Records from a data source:
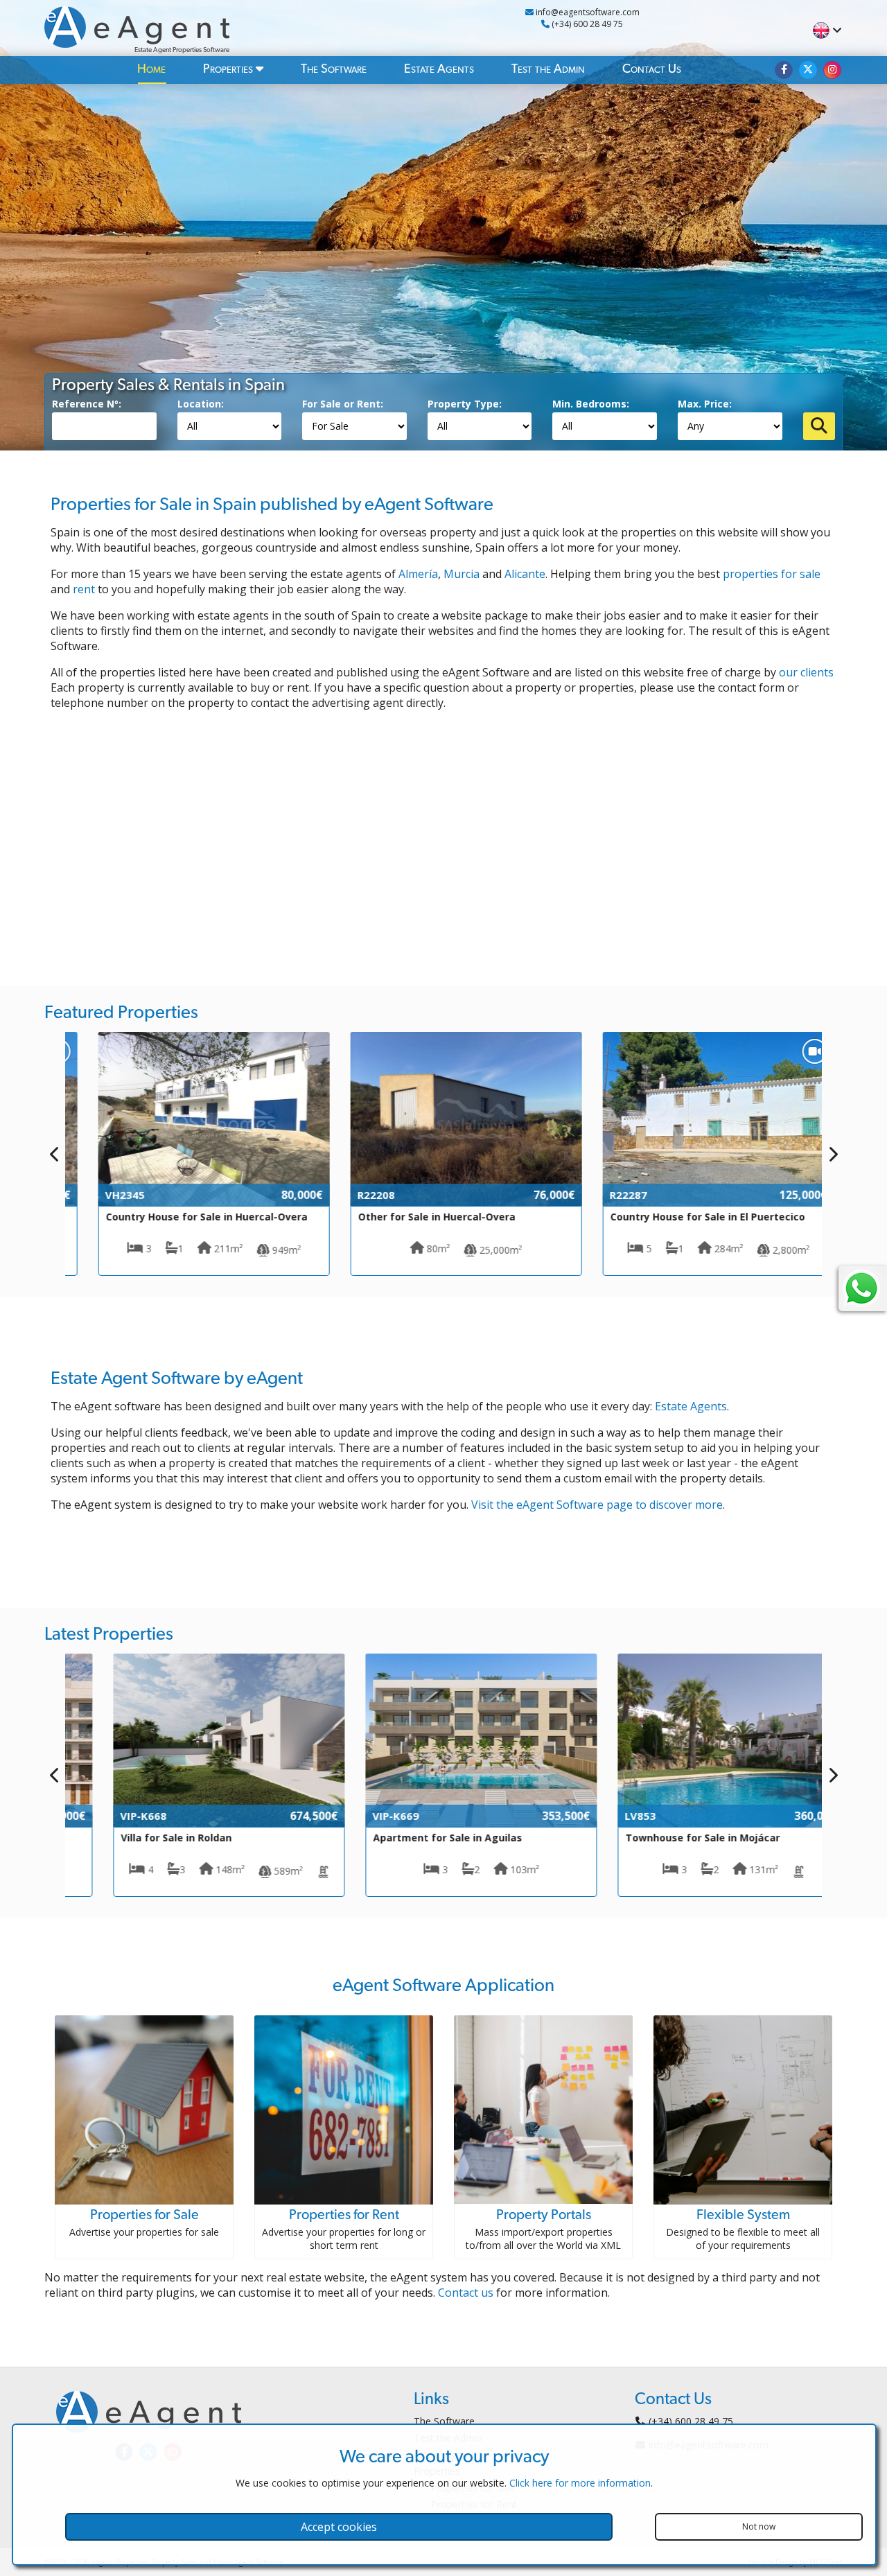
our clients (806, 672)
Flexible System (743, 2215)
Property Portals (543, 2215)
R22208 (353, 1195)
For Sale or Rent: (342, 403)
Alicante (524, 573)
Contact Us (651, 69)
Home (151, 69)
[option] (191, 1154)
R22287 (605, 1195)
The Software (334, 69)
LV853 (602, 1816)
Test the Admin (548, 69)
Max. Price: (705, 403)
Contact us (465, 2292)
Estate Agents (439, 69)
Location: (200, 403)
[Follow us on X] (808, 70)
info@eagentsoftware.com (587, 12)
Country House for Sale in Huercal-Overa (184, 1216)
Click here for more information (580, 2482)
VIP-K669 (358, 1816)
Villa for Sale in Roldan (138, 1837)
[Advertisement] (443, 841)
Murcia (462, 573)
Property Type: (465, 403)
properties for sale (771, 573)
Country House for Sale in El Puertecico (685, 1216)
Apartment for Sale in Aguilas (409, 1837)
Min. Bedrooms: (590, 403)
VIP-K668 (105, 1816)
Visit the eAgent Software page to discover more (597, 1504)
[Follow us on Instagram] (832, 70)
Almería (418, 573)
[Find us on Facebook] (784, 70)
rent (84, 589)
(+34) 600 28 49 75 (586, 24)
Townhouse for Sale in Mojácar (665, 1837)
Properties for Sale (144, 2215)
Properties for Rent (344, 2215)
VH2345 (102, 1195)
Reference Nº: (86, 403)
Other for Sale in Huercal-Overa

Task directions:
Across the records above, how many lines contain the word "Follow"? Give the number by itself.

Task result:
2